• _Records shown_
_ _ _

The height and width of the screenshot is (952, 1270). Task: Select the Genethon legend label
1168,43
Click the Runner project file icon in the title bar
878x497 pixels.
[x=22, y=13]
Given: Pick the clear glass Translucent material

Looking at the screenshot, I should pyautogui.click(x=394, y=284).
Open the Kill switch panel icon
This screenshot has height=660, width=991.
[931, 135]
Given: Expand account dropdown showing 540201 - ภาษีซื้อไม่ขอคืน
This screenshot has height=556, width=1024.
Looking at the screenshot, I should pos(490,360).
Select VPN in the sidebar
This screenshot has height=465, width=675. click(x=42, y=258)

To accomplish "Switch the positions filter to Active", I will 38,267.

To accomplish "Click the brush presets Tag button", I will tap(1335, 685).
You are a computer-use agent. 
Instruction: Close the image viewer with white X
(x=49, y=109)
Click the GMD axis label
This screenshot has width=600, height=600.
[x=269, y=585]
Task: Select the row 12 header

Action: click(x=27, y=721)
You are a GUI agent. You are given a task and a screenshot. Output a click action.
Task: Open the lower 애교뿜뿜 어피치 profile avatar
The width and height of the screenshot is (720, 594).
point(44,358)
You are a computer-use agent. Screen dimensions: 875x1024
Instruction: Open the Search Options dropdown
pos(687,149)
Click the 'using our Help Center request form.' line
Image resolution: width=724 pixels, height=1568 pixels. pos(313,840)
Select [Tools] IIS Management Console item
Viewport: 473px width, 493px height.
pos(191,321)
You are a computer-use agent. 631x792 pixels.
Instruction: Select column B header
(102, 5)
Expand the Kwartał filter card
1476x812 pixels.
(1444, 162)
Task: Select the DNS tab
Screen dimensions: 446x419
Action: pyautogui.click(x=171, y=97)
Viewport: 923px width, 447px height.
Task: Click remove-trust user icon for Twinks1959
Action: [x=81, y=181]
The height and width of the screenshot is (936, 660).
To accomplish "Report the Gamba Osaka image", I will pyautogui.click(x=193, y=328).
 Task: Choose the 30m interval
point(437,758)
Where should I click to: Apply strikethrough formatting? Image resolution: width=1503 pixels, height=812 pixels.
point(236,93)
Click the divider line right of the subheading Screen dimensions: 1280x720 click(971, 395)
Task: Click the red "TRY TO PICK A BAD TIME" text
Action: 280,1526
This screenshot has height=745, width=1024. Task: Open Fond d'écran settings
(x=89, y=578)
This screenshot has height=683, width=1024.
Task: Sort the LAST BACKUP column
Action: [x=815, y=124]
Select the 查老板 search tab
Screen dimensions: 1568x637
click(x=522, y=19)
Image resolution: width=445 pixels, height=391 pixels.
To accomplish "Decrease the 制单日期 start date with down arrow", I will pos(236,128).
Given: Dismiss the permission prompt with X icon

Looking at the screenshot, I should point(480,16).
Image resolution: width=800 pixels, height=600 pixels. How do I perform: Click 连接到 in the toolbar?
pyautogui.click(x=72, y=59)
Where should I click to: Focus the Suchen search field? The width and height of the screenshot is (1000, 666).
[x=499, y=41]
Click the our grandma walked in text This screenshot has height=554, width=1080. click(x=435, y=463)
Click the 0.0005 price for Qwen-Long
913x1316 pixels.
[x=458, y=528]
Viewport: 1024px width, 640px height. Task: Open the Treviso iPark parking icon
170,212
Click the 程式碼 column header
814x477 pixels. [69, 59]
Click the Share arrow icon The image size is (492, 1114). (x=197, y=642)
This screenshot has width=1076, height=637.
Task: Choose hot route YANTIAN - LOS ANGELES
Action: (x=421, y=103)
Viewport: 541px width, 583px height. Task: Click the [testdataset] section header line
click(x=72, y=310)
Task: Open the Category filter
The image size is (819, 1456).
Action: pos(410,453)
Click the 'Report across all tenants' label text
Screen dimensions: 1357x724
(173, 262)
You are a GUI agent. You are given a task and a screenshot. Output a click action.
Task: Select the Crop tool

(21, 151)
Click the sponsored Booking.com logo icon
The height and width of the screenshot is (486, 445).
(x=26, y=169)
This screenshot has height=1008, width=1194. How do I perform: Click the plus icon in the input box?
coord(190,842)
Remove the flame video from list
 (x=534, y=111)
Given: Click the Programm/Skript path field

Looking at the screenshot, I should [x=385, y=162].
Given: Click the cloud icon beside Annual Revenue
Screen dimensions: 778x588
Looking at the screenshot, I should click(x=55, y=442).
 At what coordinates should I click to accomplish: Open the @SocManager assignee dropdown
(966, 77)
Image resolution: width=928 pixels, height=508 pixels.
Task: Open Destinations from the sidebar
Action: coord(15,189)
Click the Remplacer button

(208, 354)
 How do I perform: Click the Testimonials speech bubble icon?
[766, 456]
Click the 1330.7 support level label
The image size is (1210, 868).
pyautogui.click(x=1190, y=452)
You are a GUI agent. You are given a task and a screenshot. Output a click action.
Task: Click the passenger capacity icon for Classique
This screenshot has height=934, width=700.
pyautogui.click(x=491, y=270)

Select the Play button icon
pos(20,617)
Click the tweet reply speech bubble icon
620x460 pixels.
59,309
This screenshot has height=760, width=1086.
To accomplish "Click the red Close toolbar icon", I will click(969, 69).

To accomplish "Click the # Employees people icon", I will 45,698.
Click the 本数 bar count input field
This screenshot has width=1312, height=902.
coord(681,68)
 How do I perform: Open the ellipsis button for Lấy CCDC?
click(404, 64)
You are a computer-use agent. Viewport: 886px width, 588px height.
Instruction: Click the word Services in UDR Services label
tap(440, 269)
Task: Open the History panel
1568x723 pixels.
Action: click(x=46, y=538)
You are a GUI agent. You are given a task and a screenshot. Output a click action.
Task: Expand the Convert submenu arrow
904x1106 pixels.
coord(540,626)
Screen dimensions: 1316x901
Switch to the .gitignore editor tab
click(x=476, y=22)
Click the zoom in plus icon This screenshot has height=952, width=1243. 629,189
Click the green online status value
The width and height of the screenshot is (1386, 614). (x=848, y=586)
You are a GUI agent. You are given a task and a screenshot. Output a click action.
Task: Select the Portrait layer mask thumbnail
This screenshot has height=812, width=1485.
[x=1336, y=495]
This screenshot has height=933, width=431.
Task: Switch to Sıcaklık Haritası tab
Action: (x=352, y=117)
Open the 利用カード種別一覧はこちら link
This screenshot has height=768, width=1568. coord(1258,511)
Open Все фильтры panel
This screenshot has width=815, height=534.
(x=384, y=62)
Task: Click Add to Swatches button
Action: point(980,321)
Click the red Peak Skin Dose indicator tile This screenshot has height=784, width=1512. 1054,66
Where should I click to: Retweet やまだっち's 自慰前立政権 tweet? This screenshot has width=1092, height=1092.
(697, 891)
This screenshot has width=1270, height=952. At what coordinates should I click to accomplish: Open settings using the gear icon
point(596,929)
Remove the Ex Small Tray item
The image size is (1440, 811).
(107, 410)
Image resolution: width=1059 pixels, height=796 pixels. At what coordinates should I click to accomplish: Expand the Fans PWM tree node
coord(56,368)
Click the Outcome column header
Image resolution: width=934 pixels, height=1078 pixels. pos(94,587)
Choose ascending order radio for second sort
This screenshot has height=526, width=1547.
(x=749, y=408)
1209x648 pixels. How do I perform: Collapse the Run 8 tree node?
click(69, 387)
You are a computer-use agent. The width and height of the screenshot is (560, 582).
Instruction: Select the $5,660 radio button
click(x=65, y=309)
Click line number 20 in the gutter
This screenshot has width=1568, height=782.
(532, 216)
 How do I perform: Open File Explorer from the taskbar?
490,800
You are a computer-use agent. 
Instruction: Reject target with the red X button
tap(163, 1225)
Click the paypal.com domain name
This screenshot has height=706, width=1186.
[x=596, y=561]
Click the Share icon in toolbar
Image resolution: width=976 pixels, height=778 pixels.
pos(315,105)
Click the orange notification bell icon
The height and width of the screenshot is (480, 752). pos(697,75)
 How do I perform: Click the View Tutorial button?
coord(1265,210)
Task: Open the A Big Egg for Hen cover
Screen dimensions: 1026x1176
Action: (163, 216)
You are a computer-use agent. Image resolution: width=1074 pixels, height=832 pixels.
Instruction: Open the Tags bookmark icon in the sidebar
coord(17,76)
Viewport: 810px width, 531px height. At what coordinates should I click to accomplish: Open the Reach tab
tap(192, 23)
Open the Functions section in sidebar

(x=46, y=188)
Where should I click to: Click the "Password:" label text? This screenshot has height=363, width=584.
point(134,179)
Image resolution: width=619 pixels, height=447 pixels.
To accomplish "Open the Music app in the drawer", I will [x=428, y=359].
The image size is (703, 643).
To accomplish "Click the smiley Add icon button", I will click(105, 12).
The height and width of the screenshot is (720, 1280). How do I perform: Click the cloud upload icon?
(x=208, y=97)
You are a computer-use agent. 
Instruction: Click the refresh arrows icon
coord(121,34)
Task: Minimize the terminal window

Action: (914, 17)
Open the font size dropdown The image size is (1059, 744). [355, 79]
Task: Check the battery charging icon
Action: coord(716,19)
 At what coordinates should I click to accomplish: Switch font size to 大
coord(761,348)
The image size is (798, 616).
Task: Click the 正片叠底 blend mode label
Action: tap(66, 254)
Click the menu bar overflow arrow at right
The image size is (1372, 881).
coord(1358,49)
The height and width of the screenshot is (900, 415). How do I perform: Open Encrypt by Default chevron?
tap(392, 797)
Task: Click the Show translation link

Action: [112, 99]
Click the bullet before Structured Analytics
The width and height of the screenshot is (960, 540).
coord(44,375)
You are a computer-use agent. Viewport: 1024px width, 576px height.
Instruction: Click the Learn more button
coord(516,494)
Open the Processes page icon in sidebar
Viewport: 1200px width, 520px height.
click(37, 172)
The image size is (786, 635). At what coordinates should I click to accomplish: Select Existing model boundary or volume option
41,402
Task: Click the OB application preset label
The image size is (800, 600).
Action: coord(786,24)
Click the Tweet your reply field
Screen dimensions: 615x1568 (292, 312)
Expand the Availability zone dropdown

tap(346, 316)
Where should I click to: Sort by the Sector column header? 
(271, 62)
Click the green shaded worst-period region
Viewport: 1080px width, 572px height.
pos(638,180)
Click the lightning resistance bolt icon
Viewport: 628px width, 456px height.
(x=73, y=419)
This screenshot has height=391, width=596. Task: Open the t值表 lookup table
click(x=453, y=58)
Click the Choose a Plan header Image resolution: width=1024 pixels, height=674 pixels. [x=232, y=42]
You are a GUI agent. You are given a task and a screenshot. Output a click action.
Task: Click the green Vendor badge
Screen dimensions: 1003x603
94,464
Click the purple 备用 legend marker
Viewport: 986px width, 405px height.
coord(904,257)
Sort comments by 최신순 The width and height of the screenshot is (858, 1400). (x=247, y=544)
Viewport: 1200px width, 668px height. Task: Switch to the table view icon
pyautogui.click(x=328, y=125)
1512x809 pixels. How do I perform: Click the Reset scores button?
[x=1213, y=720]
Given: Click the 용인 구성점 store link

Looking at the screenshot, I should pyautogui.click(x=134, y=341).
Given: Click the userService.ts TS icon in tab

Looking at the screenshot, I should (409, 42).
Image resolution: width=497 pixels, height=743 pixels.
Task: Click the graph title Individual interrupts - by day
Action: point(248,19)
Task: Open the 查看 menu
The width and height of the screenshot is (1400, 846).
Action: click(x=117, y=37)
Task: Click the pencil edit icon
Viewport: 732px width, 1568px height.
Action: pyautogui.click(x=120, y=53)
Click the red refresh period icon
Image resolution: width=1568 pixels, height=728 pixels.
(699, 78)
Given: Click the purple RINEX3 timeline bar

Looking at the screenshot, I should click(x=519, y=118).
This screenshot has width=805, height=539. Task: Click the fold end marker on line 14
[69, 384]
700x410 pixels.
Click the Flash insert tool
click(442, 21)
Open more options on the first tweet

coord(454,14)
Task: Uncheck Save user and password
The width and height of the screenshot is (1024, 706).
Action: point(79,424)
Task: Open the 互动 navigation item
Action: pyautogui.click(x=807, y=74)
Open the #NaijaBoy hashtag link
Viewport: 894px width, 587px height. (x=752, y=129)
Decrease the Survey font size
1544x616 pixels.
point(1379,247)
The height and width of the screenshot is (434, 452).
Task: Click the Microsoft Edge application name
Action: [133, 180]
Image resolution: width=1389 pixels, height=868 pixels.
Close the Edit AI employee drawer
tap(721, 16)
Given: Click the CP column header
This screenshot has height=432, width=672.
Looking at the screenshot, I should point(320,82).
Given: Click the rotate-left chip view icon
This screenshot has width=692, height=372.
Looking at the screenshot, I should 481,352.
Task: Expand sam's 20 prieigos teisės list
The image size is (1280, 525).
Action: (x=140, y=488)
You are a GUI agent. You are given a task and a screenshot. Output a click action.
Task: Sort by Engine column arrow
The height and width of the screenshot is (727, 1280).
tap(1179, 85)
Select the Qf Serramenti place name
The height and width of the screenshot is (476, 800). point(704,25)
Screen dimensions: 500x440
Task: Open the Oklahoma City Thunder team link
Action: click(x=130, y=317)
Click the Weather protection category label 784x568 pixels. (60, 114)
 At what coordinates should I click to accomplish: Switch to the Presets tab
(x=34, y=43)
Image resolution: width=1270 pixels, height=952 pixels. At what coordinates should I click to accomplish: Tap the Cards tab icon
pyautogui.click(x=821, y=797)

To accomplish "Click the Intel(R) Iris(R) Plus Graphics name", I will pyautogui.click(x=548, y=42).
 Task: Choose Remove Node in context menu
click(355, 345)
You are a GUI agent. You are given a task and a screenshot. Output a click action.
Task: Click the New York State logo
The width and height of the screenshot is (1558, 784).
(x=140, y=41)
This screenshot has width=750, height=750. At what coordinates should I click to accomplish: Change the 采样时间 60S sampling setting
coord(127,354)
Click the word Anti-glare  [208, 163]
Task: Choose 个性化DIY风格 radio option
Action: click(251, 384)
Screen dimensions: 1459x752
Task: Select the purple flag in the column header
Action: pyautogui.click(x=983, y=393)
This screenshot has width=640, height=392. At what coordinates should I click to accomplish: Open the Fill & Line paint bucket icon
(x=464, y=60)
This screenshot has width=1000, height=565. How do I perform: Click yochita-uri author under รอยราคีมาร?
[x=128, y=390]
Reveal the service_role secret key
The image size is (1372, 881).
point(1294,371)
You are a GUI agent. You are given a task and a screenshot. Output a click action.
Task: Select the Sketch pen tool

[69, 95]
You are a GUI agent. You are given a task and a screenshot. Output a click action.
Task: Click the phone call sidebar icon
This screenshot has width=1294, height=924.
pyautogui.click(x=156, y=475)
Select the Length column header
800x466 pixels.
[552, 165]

_ _ _

• _Problem details_
In the material above, which lines contain "Report"? Copy each of them.

• _Solved exercise_
To accomplish "Report the Gamba Osaka image", I will pyautogui.click(x=193, y=328).
Click the 'Report across all tenants' label text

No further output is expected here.